A Toyota mostrou a nova geração do RAV4 durante o Salão de Los Angeles, que termina hoje. As linhas do utilitário ficaram mais trabalhadas e o estilo ganhou uma certa urbanidade. O estepe, por exemplo, saiu da tampa traseira e foi para o fundo do porta-malas e não há mais motores V6 para o mercado norte-americano. O perfil é bem mais familiar e ele lembra modelos como o Honda CR-V – que se define como crossover. Sob o capô, um quatro cilindros de 2.5 litros e 176 cv acoplado a um novo câmbio automático de seis marchas. Ao menos, ele mantém a tração integral, mas que envia força na maior parte do tempo às rodas dianteiras. O motorista até pode travar a distribuição em 50% para cada eixo, mas o ambiente indicado para o modelo definitivamente é a cidade. O modo de condução Sport também joga com a tração e reparte a força para melhorar o comportamento dinâmico do modelo.

Reação inglesa

A Jaguar entrou de vez na “briga” do sedã mais potente do mundo com as alemãs Audi, Mercedes-Benz e BMW. Agora, a marca britânica lançou o novo XFR-S no Salão de Los Angeles. O modelo traz o mesmo motor V8 de 5.0 litros do XFR, mas com mudanças que fazem a potência saltar dos 510 cv para 550 cv. O torque sai de 63,7 kgfm para 69,4 kgfm. O câmbio segue o automático de oito marchas. A ideia é competir de igual para igual com os Audi RS6, BMW M5 e Mercedes-Benz E63 AMG. O visual também é ligeiramente mais “bombado” que o do XFR. As entradas de ar foram aumentadas e foi instalado um aerofólio na traseira. As rodas também são maiores, de 20 polegadas, e com desenho exclusivo para a versão mais furiosa. Suspensões mais rígidas, diferencial traseiro com escorregamento limitado e controles eletrônicos mais permissivos também foram adicionados para dar ao XFR-S um comportamento ainda mais arisco. Por dentro, no entanto, a atmosfera será de luxo, com bancos em couro de primeira linha e sistema de som com 18 alto-falantes.
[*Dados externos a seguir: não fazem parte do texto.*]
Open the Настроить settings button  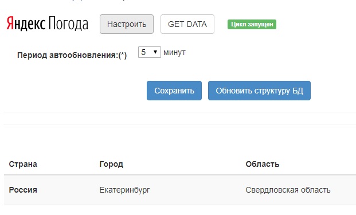[x=127, y=24]
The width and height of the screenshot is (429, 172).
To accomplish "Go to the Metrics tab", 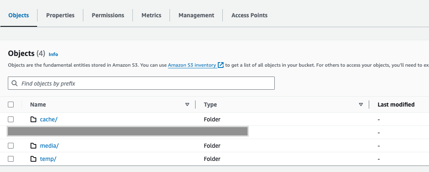I will (151, 15).
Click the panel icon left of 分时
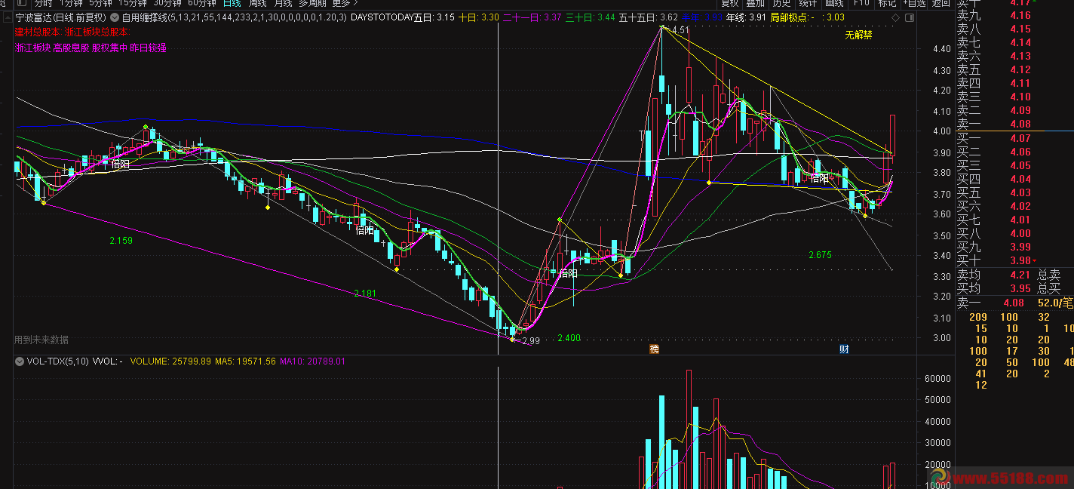This screenshot has height=489, width=1074. tap(22, 3)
14 de outubro de 2012 0:41

Tem, mas acabou

Demorou, mas as consequências da mudança do acordo comercial entre Brasil e México começam a aparecer no setor automotivo. Desde março, quando foram instituídas cotas de importação para cada marca, ninguém havia estourado o limite. Agora a Nissan começa a sofrer com a medida. A marca japonesa completou a sua cota anual no mês passado. Assim, sem poder importar mais unidades, March e Versa viraram raridade nas revendas da Nissan. Tanto que ambos registraram apenas 200 emplacamentos em todo o mês de setembro. A maioria das concessionárias avisa que só haverá novas remessas em novembro e que a lista de espera já é grande. O que resta para a fabricante é esperar o ano que vem, para fazer uma nova cota. O problema só será sanado em 2014, quando os dois modelos – os mais bem vendidos da linha – começam a ser feitos no Estado do Rio de Janeiro. A Fiat atravessou problemas semelhantes, mas soube contorná-los de forma mais eficiente. Os seus dois modelos importados do México estavam se aproximando do limite. A saída foi limitar as vendas mensais a 500 unidades do Freemont e 1.500 do Cinquecento, independentemente da demanda brasileira.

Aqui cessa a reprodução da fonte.